Aims The w‐3 fatty acids exert as an antioxidant via the G protein‐coupled receptor 120 (GPR120). Icosapent ethyl, a highly purified ethyl ester of eicosapentaenoic acid, showed a marked reduction in sudden cardiac death. Connexin43 is sensitive to redox status. We assessed whether icosapent ethyl attenuates fatal arrhythmias after myocardial infarction, a status of high oxidative stress, through increased connnexin43 expression and whether the GPR120 signaling is involved in the protection. Methods and results Male Wistar rats after ligating coronary artery were randomized to either vehicle or icosapent ethyl for 4 weeks. The postinfarction period was associated with increased oxidative‐nitrosative stress, as measured by myocardial superoxide, nitrotyrosine, and dihydroethidium fluorescent staining. In concert, myocardial connnexin43 levels revealed a significant decrease in vehicle‐treated infarcted rats compared with sham.
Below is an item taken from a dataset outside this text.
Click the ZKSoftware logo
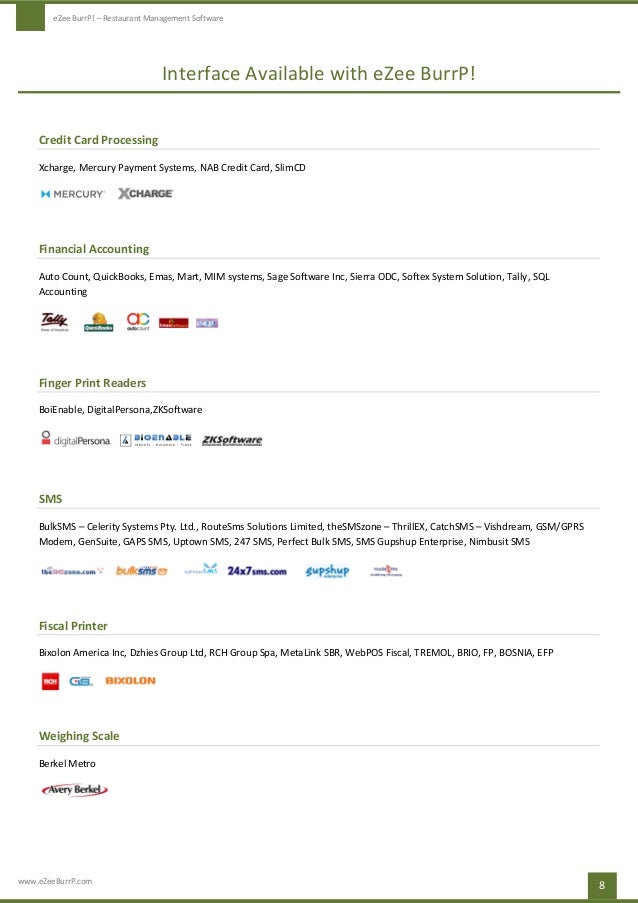Viewport: 638px width, 903px height. tap(232, 441)
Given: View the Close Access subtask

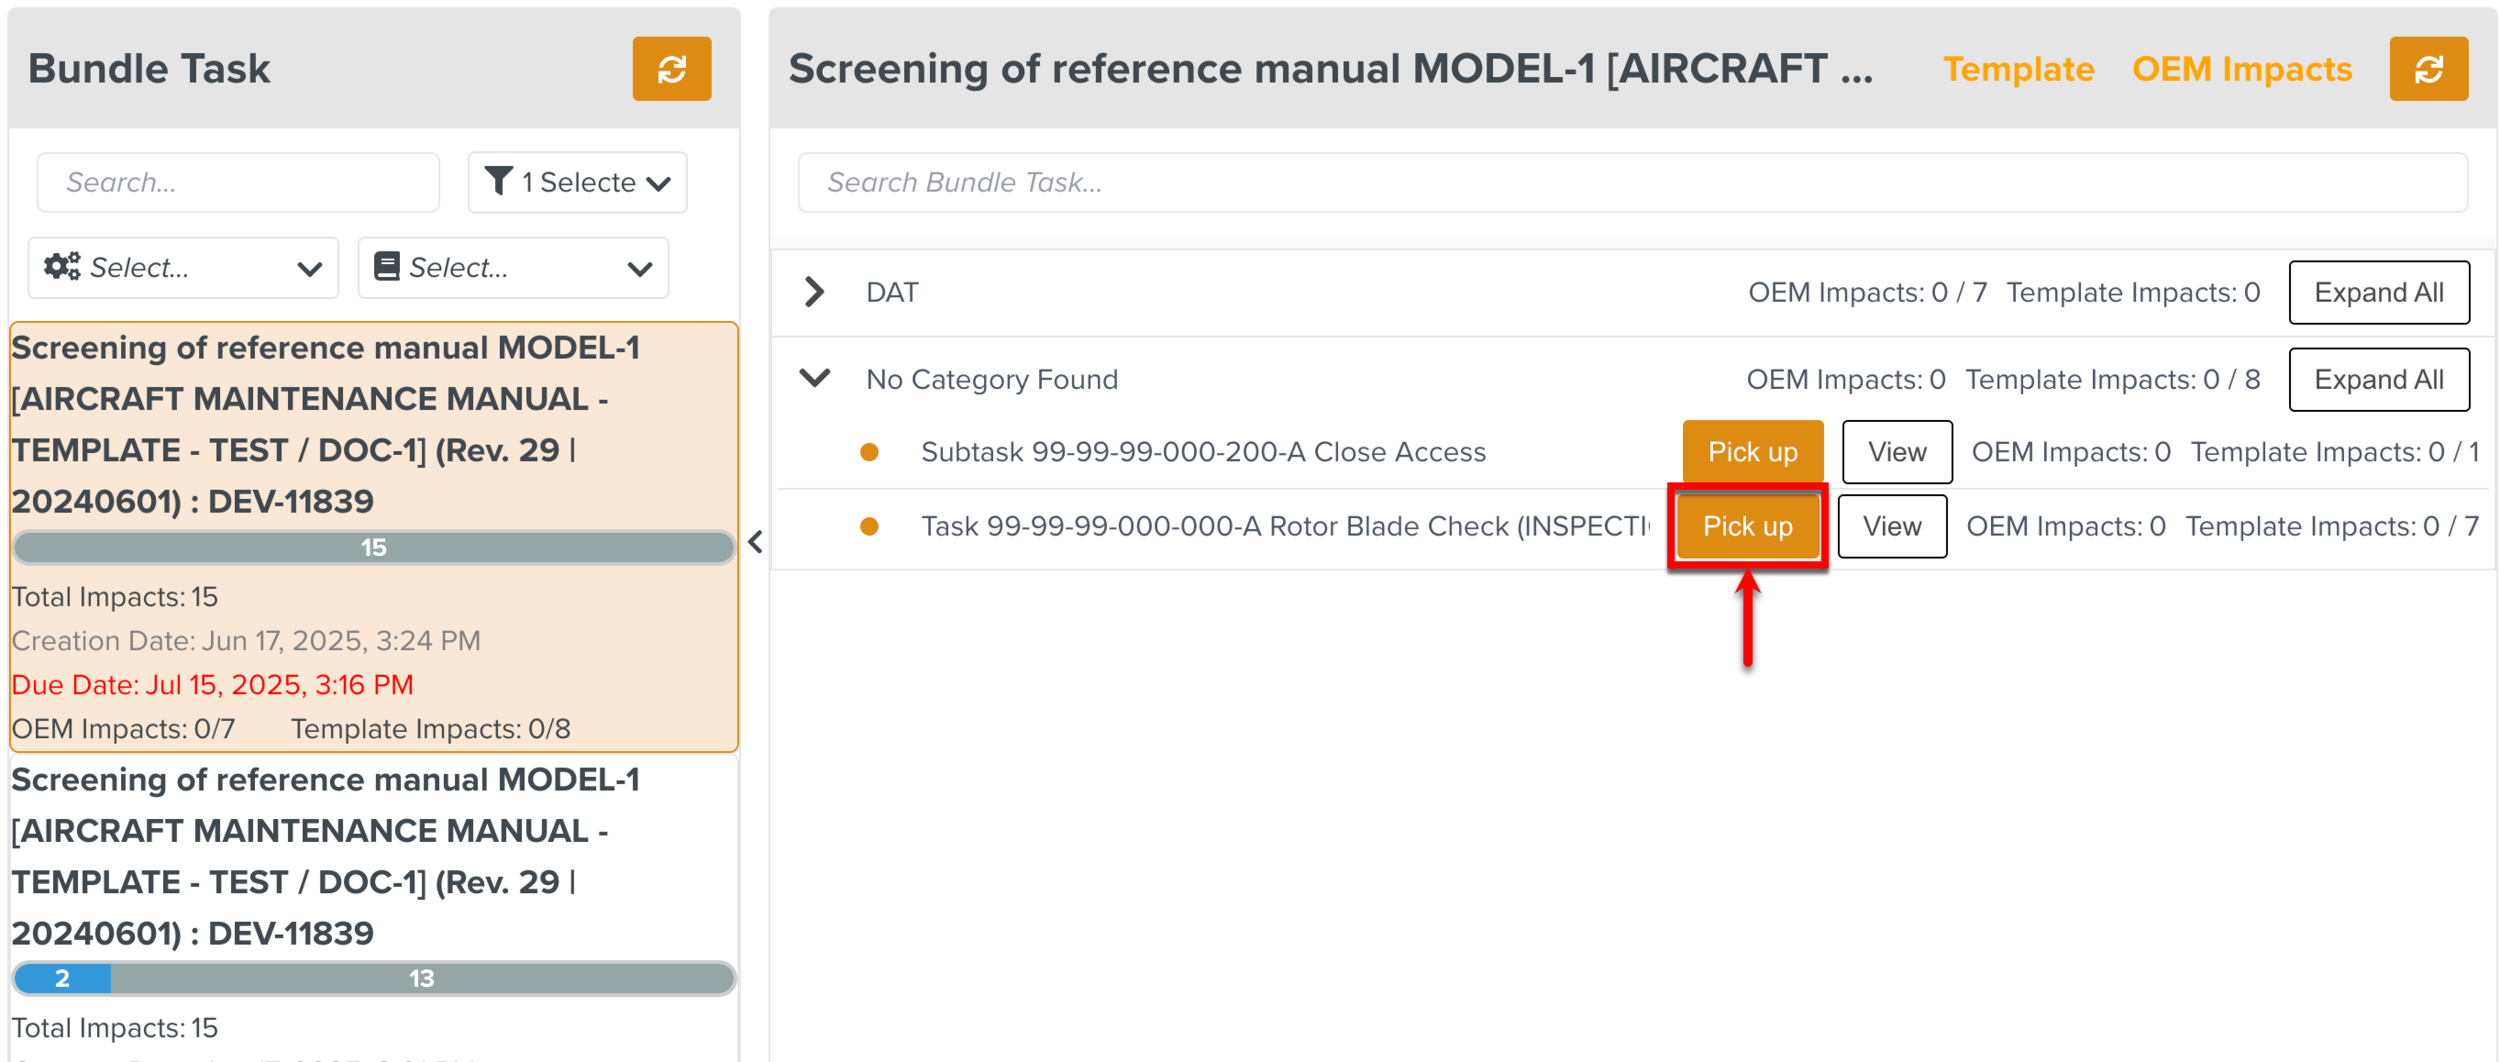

These changes of oxidative‐nitrosative stress and connnexin43 levels were blunted after icosapent ethyl administration. Provocative arrhythmias in the infarcted rats treated with icosapent ethyl were significantly improved than vehicle. Icosapent ethyl significantly increased GPR120 compared to vehicle after infarction. The effects of icosapent ethyl on superoxide and connnexin43 were similar to GPR120 agonist GW9508. Besides, the effects of icosapent ethyl on oxidative‐nitrosative stress and connnexin43 phosphorylation were abolished by administering AH‐7614, an inhibitor of GPR120. SIN‐1 abolished the Cx43 phosphorylation of IPE without affecting GPR120 levels. Conclusions Chronic use of icosapent ethyl after infarction is associated with up‐regulation of connnexin43 phosphorylation through a GPR120‐dependent antioxidant pathway and thus plays a role in the beneficial effect on arrhythmogenic response to programmed electrical stimulation. Support or Funding Information This work was supported by the grants of China Medical University (DMR‐108‐035) and Ministry of Science and Technology (MOST‐108‐2622‐B‐039‐002‐CC3), Taiwan.